(Stored items)
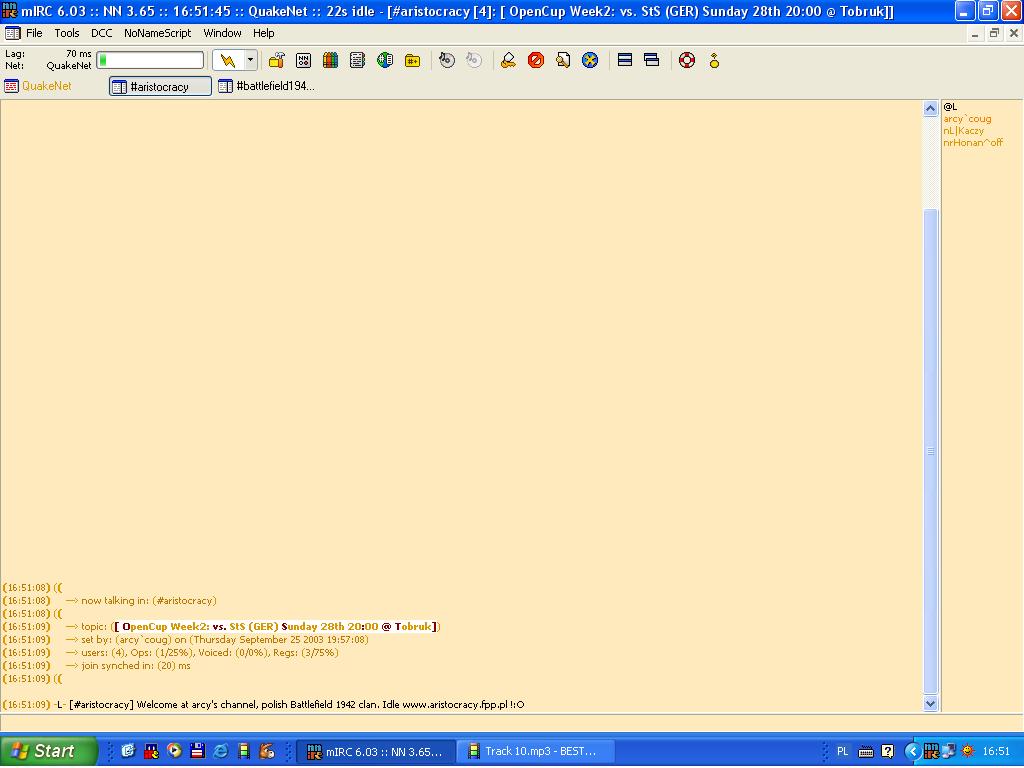Click the cascade windows toolbar icon

pos(652,60)
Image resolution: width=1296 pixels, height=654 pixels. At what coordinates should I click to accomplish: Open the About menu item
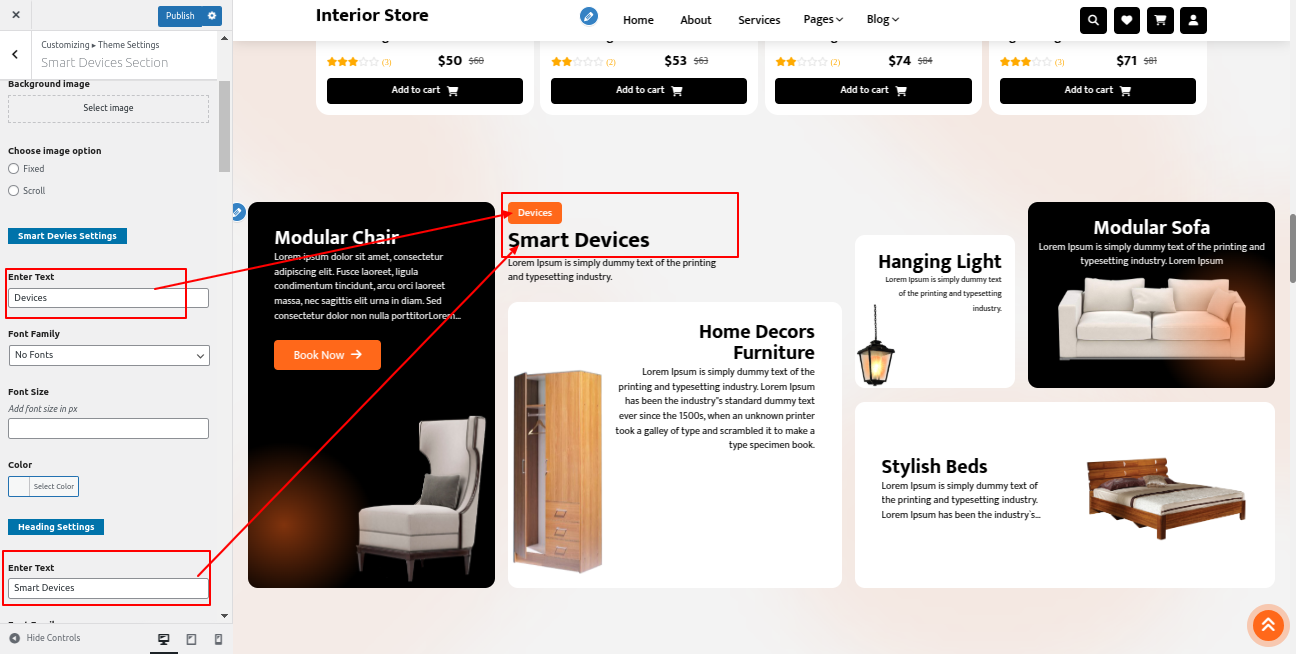pos(696,20)
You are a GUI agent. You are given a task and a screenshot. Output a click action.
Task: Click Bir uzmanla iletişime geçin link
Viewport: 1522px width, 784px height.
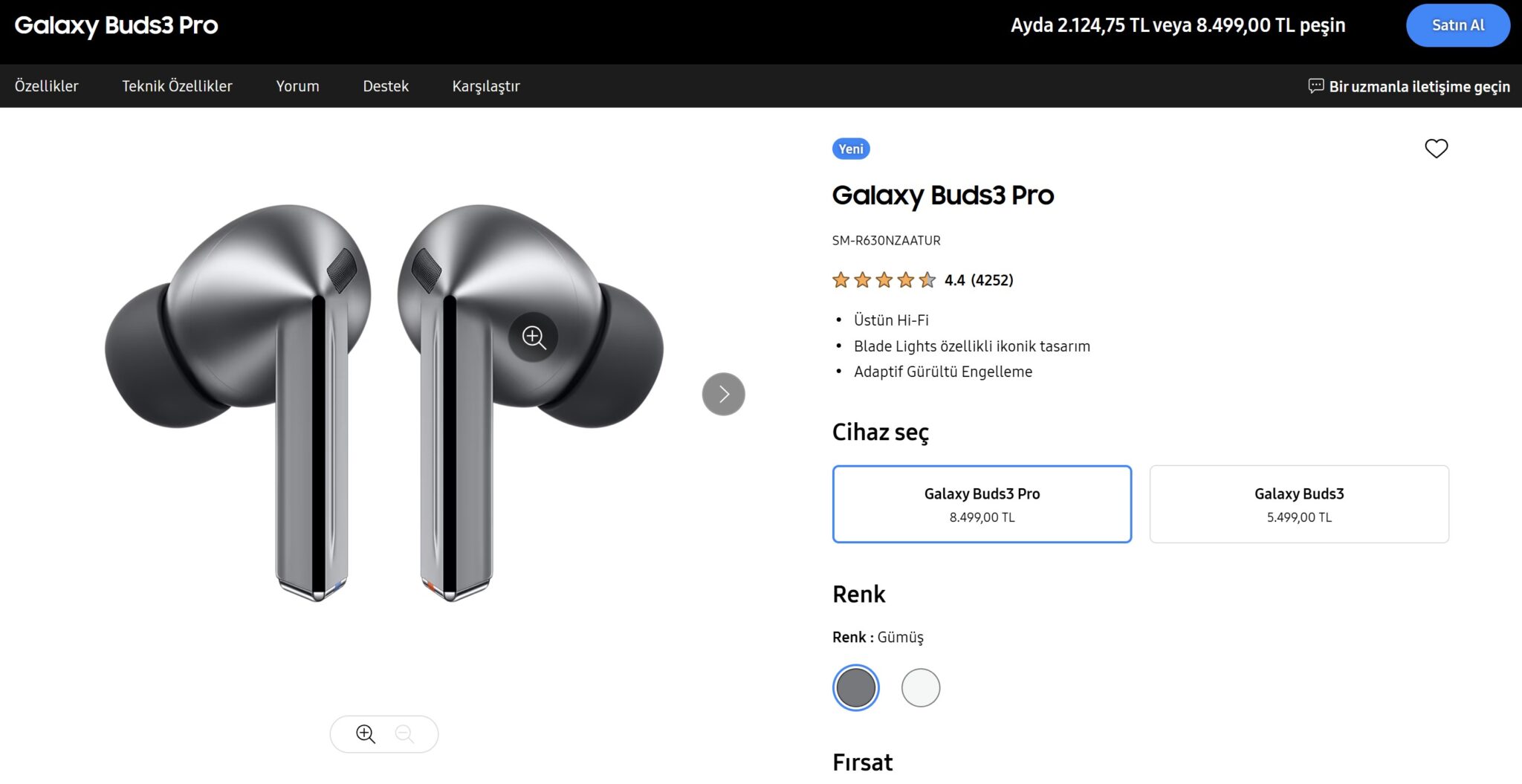[x=1419, y=86]
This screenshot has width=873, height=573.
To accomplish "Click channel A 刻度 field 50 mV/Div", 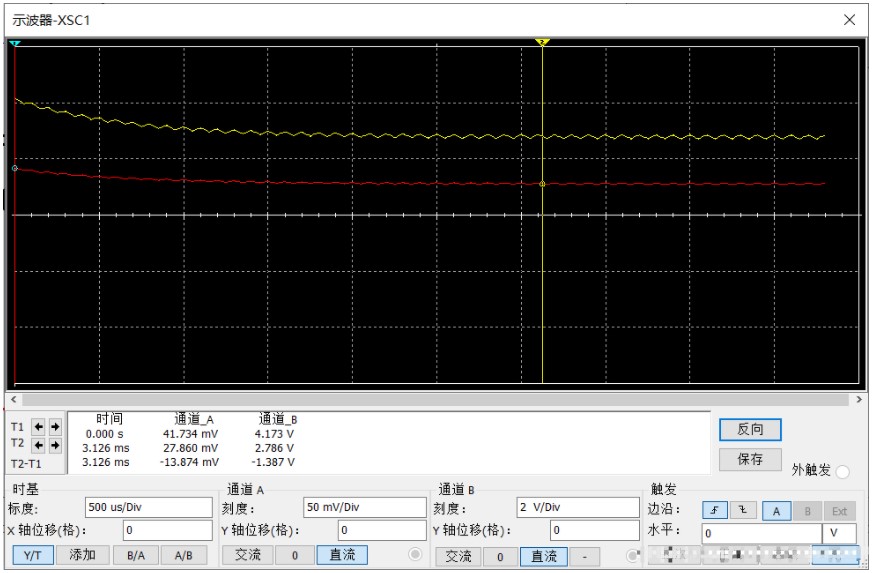I will click(x=364, y=508).
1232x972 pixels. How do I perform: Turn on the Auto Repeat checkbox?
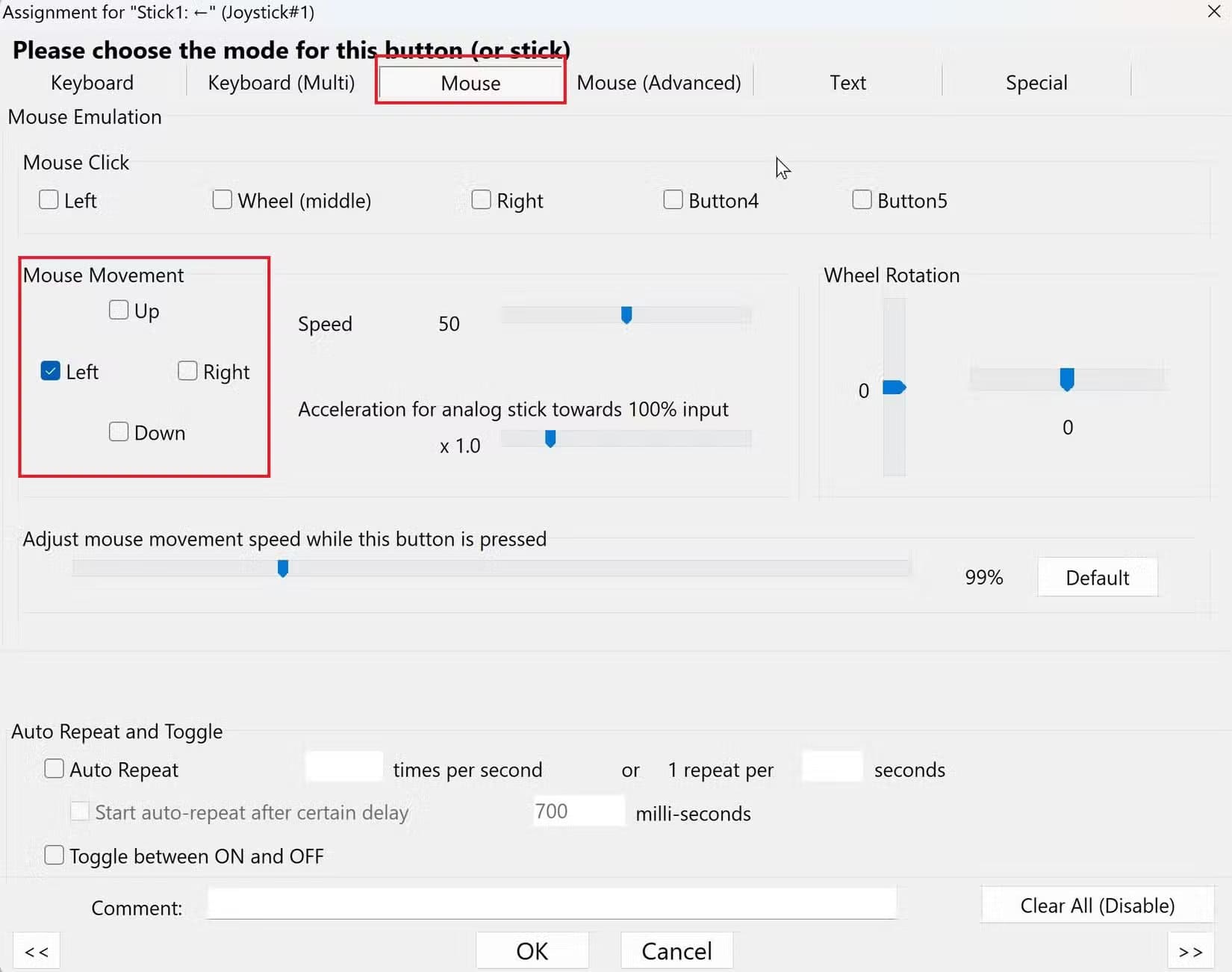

Task statement> Reproduce each line above that contains "screenshot".

Task response>
You are a GUI agent. You are given a task and a screenshot. Output a click action.
This screenshot has width=873, height=573.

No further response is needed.